« L’art de perdre » de Alice Zéniter

Mais vous aurez gagné, si vous lisez ce livre ! Riche, très bien documenté, une critique n’ose employer le mot « chef d’œuvre » ? Moi j’ose.

Prêté par une amie, nombreux prix, Inter, Renaudot, Goncourt… je ne l’ai pas lu vite, j’étais frappée par la justesse de la vie de cette famille algérienne, le père « harki » qui n’en était pas un ? Un doute. Comment cette auteure pouvait-elle si bien connaitre cette histoire trouble et douloureuse de l’Algérie ? J’ai donc cherché et compris : père algérien, mère française.

Ce livre touche forcément le vécu de l’auteure.

Le grand-père, Ali, kabyle, avec une machine miraculeusement trouvée, réussit à faire de l’huile avec ses champs d’oliviers : la prospérité pour la famille. Mais la guerre de 39-45 vient interrompre son travail. Il part combattre pour la France, puisque l’Algérie est française ?

A son retour, les temps ont changé. On parle d’indépendance et le FLN recrute, il menace les récalcitrants, pille et tue parfois. Ali ne soutient pas leur combat. Et quand les menaces se font plus précises, et les meurtres, il choisit de fuir son pays. Il arrive en France : c’est le camp de Rivesaltes, pendant de longs mois. Il ne travaille pas, « les bras d’Ali pendent le long de ses flans, inutiles et flaccides ». Il ne dit rien. Il attend.

Mal logés, une espèce de tente où s’engouffre le froid l’hiver. Des enfants naissent, Hamid, puis Daniela… Après Rivesaltes, la famille découvre le confort des premiers immeubles à loyer modéré, l’eau chaude et la salle de bains ! Et surtout, les enfants vont à l’école. Hamid, l’ainé traduit les « papiers » de l’administration pour toutes les familles ! Il se marie avec une française et coupe le lien avec le « quartier ».

C’est sa fille, Naïma, qui pose les questions sur ce grand-père, la famille, mais personne ne sait ou ne veut répondre.
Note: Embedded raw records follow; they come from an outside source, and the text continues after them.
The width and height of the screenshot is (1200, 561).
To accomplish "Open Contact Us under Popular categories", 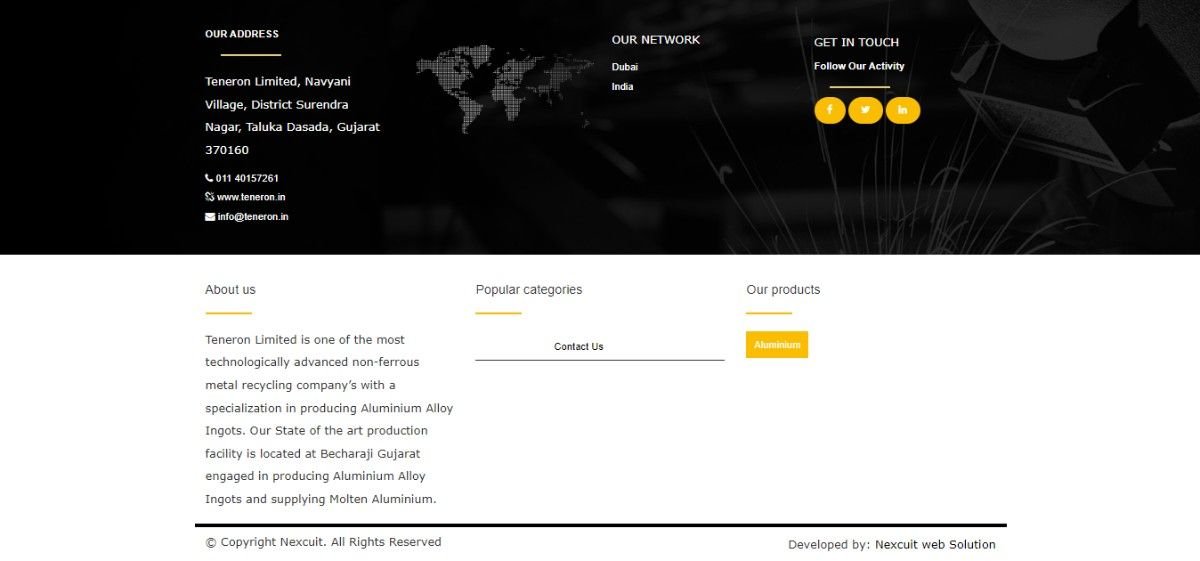I will point(579,347).
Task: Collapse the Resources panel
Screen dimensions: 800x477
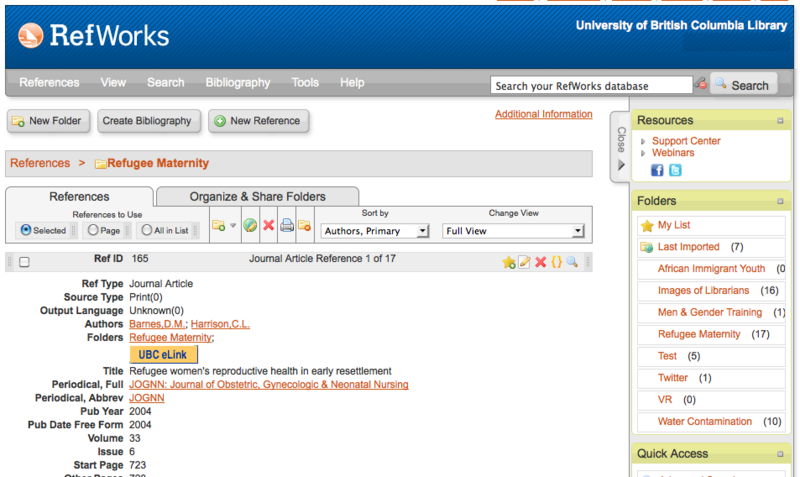Action: (780, 121)
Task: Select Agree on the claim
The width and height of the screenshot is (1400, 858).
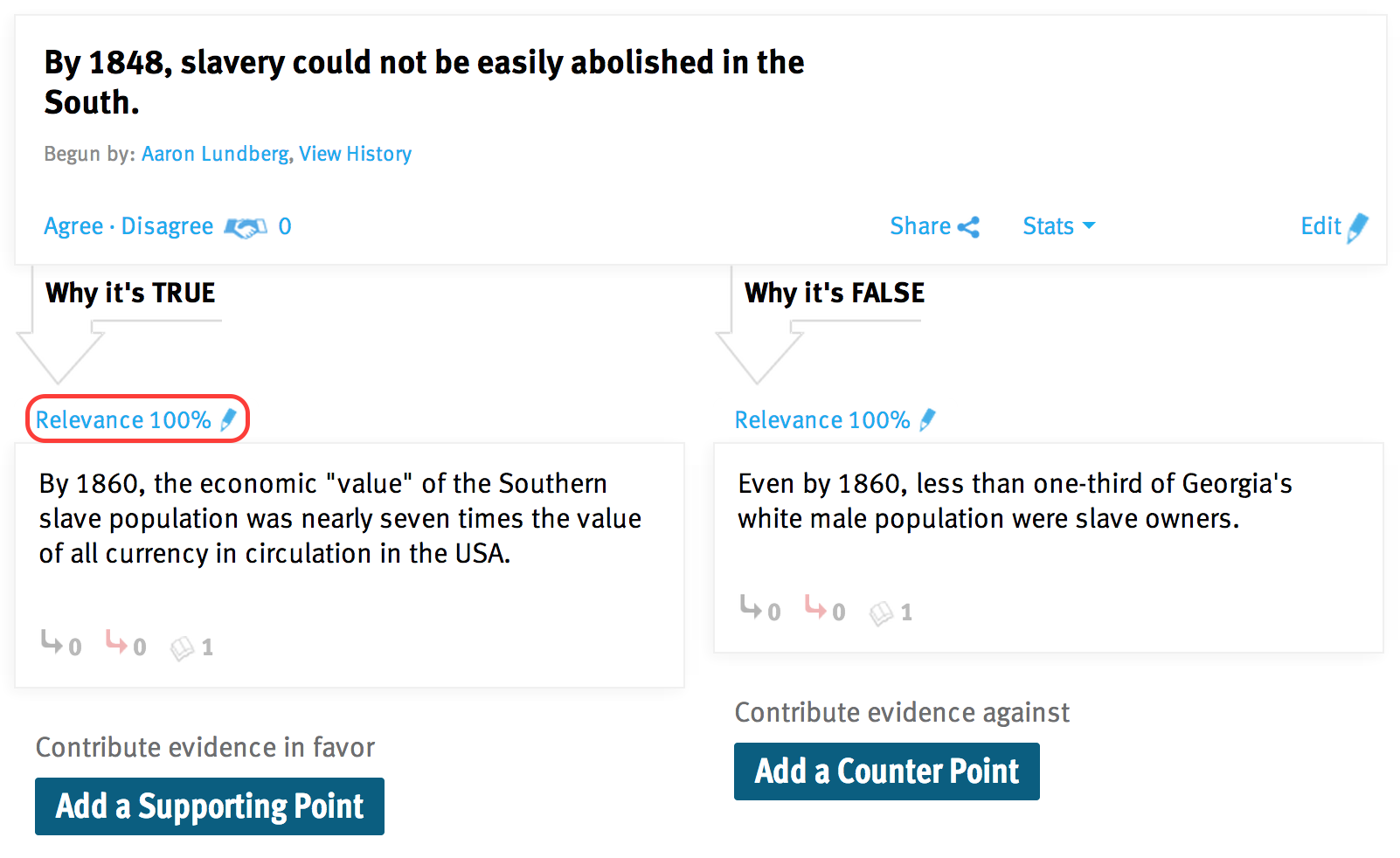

Belle, intelligente, cultivée, des études aux Beaux Arts, elle travaille dans une galerie. Elle est chargée de faire un reportage sur un peintre algérien, Lalla. Ils ont des discussions passionnantes. Il est plein de colère envers les jeunes : « Bien sûr, la lutte de classes ! On vous a fait croire que ces mots-là étaient creux, poussiéreux… et en guise de « modernité » le retour de l’ethnique ! La question des communautés à la place des classes ! ».

Naïma fait le voyage, elle ira dans la région des « terros » (pour terroristes du FLN) où vit la famille. Mais a-t-elle retrouvé la paix ? Son cousin Ifren, qui la conduit et l’accompagne, cite un poème de Elisabeth Bishop : « Dans l’art de perdre, il n’est pas dur de passer maître J’ai perdu la montre de ma mère… des maisons, deux rivières, un pays »

Naïma a-t-elle perdu l’Algérie ? Naïma reviendra t-elle en Kabylie ? Ce roman m’a passionnée. Il m’a rappelé un pays que j’ai connu, que j’ai aimé, de 1959 à 1963. C’était mon premier poste d’institutrice). Cette expérience m’a formée politiquement : je suis devenue communiste ! Et ce livre bouleversant apporte un éclairage sur les luttes actuelles, au danger de ces manifestations qui se servent de l’antiracisme pour communautariser les luttes et éviter la lutte de classes, qui est celle que les communistes doivent mener en priorité avec TOUS les exploités, français et immigrés.